Very large crude carriers and Suezmaxes have taken a larger share of North Sea crude oil exports over the past two years, a market which has traditionally been dominated by Aframaxes.
VLCC represent 9% of the trade since January 2018 and Suezmaxes have increased to 38%, from previous 7 % and 36 % respectively, Poten and Partners said in a weekly market review. This reduced Aframax demand to 50% of the total.
“It should not be a surprise that the market share of the various tanker segments is shifting. Increasing production from the North Sea is met with stagnating European oil demand. This leads to more exports to longer-haul destinations across the Atlantic and in Asia,” Poten said.
“Not surprisingly, exporters will use larger vessels to be competitive with Middle Eastern, West African and U.S. barrels. “
As explained, VLCCs have two main destinations for North Sea crude in Asia, those being China and Korea, with occasional deliveries to other destinations like Thailand, Malaysia and Taiwan.
Suezmaxes, on the other hand, have a more diverse group of destinations, including the United Kingdom and the Netherlands, followed by Norway, Germany, Sweden, France and Denmark. Across the Atlantic, both the U.S. and Canada regularly receive Suezmaxes with North Sea crudes.

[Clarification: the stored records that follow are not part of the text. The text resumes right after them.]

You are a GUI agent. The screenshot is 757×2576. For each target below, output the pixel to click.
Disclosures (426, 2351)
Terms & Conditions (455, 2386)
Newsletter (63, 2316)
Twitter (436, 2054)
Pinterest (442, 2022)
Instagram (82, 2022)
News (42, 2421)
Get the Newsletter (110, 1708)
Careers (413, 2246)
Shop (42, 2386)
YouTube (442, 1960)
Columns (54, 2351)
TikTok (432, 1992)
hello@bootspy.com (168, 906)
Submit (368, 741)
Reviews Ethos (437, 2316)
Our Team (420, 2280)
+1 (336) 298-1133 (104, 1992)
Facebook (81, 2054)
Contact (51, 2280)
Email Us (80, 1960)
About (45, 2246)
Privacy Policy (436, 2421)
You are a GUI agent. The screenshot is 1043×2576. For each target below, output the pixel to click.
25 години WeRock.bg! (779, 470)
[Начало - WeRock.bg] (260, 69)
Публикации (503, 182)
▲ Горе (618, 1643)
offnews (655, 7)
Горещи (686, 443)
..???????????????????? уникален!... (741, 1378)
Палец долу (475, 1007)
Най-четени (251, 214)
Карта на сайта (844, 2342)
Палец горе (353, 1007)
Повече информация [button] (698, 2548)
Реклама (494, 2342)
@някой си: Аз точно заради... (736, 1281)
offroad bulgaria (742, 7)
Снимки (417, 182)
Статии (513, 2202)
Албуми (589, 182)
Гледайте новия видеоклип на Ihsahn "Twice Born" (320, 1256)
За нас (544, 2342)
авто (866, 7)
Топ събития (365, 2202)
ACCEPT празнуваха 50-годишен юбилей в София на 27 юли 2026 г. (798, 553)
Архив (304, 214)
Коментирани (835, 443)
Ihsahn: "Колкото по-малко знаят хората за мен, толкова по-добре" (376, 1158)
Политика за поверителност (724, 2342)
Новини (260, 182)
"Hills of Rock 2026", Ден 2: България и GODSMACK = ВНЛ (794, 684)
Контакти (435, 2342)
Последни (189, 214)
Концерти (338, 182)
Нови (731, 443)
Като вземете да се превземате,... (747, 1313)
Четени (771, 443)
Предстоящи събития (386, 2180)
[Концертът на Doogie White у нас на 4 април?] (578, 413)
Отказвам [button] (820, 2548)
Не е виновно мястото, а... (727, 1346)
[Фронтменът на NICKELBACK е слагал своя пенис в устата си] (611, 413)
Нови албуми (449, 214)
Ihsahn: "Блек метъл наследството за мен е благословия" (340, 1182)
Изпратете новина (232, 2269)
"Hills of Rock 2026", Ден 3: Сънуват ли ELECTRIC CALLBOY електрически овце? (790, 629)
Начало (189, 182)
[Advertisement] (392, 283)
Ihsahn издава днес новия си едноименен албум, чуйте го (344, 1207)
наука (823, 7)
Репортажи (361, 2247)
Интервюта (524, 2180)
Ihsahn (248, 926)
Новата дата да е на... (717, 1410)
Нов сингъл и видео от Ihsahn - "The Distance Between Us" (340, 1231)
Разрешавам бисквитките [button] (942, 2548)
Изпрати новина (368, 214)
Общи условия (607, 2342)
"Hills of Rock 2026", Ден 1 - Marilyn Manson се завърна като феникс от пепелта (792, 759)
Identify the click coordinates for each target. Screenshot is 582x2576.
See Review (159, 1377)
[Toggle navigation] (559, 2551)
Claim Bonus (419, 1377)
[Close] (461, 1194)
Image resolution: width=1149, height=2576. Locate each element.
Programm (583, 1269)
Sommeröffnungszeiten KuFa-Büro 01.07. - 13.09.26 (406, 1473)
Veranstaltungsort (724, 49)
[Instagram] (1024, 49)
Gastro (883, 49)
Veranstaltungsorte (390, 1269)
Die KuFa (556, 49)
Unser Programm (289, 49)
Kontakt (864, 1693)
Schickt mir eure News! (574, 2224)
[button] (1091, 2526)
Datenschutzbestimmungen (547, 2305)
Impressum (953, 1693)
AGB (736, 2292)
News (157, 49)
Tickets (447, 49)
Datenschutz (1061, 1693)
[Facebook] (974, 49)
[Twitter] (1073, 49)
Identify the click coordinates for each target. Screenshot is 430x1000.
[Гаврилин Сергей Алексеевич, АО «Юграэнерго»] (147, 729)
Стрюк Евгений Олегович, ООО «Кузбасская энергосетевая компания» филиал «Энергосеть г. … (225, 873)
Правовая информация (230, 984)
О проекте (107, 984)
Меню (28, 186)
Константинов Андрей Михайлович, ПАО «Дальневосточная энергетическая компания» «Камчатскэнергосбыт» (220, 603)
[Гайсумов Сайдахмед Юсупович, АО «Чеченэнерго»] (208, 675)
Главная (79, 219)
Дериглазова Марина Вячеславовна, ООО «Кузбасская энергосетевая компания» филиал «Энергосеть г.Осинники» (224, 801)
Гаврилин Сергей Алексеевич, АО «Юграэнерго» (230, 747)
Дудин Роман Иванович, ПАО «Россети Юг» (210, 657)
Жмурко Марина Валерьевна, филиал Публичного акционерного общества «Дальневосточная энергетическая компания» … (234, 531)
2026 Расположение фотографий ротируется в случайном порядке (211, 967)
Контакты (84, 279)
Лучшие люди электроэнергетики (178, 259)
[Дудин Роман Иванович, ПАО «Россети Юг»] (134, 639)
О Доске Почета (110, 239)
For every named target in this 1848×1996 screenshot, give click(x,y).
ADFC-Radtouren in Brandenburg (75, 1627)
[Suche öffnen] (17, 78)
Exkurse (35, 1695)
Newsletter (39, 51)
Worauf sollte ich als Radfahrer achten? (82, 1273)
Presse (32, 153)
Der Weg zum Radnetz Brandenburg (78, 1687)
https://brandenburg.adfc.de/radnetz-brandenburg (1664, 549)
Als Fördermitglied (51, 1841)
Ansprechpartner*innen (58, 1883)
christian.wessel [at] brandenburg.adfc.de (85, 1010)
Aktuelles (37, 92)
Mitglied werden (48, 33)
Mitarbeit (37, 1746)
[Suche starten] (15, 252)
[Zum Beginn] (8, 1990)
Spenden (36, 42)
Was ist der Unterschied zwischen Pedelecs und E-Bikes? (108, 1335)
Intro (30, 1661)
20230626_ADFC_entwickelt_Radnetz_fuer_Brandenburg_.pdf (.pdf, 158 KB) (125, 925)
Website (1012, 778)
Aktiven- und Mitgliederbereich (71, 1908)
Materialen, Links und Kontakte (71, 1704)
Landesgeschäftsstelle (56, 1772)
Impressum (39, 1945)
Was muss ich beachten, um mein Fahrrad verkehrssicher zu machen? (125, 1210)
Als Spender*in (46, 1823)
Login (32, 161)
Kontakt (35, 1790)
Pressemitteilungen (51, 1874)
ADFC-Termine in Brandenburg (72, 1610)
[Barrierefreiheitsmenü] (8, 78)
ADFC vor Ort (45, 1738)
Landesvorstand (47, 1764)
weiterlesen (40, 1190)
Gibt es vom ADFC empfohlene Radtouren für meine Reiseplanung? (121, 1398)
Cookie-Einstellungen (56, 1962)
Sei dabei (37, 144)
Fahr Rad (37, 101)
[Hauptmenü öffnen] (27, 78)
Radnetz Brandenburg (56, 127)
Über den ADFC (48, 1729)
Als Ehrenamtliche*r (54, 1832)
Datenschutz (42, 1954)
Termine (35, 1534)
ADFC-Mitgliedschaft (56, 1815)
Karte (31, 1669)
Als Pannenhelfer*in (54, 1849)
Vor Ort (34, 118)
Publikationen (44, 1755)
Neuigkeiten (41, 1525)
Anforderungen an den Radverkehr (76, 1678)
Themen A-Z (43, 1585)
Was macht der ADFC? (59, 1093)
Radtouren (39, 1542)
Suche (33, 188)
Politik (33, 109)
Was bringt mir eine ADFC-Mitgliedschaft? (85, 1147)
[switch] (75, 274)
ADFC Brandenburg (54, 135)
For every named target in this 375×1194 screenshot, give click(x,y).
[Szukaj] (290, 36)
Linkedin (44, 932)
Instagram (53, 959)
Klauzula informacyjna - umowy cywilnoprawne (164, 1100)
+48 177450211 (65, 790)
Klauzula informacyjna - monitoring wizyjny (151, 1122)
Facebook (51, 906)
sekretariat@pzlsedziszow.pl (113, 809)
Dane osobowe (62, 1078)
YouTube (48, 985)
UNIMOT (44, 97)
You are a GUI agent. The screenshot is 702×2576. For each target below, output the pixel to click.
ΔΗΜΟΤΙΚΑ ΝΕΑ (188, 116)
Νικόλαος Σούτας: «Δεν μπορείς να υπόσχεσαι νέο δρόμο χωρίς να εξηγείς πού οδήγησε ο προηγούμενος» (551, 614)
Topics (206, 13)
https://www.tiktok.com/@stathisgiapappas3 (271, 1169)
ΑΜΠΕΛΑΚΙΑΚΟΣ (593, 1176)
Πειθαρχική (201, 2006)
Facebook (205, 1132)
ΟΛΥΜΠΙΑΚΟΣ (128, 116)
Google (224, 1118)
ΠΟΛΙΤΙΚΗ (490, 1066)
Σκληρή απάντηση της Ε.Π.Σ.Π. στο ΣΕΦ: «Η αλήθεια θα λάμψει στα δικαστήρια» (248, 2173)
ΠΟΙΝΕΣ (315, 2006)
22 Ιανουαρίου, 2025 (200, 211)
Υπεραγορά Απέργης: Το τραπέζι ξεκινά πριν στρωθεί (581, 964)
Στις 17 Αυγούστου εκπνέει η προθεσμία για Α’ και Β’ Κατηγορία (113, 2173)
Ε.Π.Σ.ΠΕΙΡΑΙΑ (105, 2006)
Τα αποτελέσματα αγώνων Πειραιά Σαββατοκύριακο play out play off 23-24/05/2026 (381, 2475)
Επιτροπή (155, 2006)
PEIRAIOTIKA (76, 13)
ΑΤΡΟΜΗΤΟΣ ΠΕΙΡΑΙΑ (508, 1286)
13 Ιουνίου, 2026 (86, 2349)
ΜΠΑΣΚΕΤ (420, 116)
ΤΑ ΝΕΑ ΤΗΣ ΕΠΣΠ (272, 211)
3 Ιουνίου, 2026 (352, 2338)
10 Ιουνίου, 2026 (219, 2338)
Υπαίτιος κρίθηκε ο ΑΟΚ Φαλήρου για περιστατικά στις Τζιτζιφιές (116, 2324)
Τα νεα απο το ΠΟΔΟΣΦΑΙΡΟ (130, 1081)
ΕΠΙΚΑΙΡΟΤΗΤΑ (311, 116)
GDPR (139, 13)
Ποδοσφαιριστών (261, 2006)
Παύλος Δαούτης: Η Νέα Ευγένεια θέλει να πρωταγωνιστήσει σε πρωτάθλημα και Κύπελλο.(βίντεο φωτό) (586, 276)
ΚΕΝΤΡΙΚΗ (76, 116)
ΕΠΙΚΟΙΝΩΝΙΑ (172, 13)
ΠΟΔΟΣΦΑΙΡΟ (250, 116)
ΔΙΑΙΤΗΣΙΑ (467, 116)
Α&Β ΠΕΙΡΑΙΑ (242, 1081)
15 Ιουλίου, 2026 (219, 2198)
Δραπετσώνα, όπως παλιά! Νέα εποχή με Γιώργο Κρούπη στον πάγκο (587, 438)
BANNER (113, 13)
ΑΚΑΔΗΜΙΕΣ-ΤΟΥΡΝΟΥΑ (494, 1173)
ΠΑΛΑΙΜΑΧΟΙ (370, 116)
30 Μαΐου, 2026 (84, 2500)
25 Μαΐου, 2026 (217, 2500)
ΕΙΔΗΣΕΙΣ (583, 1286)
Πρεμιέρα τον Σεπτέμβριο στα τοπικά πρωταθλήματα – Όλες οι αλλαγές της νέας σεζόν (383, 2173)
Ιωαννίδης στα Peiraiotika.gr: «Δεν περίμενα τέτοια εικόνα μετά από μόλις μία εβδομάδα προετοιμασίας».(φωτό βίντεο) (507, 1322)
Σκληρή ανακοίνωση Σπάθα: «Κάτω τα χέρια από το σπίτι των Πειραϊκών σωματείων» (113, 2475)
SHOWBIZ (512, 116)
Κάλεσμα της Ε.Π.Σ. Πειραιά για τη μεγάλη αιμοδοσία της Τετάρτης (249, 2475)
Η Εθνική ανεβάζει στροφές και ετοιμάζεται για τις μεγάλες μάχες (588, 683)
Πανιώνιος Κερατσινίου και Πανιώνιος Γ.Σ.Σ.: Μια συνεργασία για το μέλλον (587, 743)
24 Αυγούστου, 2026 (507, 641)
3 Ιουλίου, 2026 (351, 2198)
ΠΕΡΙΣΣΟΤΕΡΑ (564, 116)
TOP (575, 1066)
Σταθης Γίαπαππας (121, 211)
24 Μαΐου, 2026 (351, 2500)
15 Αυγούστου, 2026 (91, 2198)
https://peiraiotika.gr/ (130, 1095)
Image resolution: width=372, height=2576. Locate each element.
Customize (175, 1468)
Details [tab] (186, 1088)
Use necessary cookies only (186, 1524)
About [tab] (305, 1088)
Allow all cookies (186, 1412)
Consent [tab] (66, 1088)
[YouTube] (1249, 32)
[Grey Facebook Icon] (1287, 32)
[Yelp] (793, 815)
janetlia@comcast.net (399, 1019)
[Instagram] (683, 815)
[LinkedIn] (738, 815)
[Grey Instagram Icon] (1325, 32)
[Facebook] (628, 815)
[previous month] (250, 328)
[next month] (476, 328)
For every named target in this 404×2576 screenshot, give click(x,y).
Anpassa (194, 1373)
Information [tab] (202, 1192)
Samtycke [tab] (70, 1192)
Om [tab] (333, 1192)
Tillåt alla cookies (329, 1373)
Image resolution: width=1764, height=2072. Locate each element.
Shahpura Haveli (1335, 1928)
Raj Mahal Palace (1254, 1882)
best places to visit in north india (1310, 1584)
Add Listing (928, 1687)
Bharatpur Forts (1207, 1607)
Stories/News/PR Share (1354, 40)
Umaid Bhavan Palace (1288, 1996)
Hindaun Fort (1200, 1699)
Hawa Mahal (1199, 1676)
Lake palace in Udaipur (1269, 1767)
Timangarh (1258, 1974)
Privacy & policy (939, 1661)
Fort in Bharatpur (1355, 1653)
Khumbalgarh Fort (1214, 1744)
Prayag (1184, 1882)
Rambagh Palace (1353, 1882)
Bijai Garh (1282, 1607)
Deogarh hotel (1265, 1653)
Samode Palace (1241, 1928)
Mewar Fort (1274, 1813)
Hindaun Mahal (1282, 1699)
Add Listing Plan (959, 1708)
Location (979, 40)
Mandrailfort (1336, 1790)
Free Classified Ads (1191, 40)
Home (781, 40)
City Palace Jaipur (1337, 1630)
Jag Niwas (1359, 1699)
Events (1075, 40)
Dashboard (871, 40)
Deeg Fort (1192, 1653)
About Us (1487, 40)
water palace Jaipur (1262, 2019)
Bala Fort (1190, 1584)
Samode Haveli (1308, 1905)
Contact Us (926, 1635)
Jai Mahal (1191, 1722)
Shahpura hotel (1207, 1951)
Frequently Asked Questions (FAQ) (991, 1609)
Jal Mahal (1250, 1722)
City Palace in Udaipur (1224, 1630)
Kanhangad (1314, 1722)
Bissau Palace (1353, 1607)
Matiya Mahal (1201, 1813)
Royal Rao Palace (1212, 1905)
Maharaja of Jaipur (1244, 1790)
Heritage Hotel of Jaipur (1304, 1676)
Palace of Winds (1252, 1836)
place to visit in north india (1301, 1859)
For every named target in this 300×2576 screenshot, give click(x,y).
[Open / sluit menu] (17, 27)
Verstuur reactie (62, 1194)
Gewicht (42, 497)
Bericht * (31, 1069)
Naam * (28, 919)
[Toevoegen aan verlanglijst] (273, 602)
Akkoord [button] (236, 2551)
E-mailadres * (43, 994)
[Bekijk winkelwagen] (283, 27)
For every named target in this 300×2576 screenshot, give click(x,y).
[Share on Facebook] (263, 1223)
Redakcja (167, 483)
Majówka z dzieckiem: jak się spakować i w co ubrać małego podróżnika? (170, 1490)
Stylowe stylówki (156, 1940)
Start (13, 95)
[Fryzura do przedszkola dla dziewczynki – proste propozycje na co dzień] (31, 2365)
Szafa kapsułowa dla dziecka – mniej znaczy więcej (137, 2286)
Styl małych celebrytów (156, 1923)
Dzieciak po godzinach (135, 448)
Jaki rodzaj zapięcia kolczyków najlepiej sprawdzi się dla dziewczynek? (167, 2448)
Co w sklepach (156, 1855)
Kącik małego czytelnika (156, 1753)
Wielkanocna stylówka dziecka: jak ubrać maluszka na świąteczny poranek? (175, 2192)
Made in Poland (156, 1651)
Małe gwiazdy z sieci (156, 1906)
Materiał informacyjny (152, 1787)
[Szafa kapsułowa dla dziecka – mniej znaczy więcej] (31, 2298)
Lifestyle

Despite the fact that the North Sea is considered a mature region, the outlook for production and exports in the coming years is positive as the IEA expects renewed growth in the area.
“Projects that were undertaken both before the collapse of oil prices in 2014, and more recently in the case of Norway, slowly come online. New projects are also expected to provide a significant boost to Norwegian output in the medium term,” Poten said, adding that the total oil output is forecast to grow by 450,000 b/d to 2.4 mb/d by 2023, the highest level since 2008.
The IEA is less optimistic about the UK, as there is a risk of sharp declines in investment in the near future, despite a good short-term outlook.
“The implications for the tanker market of these changes are mostly positive. More North Sea output will lead to more exports and as European oil demand is expected to be fairly stable, the incremental barrels will be moved over longer distances, stimulating ton-mile demand, in particular for Suezmaxes and VLCCs,” Poten concludes.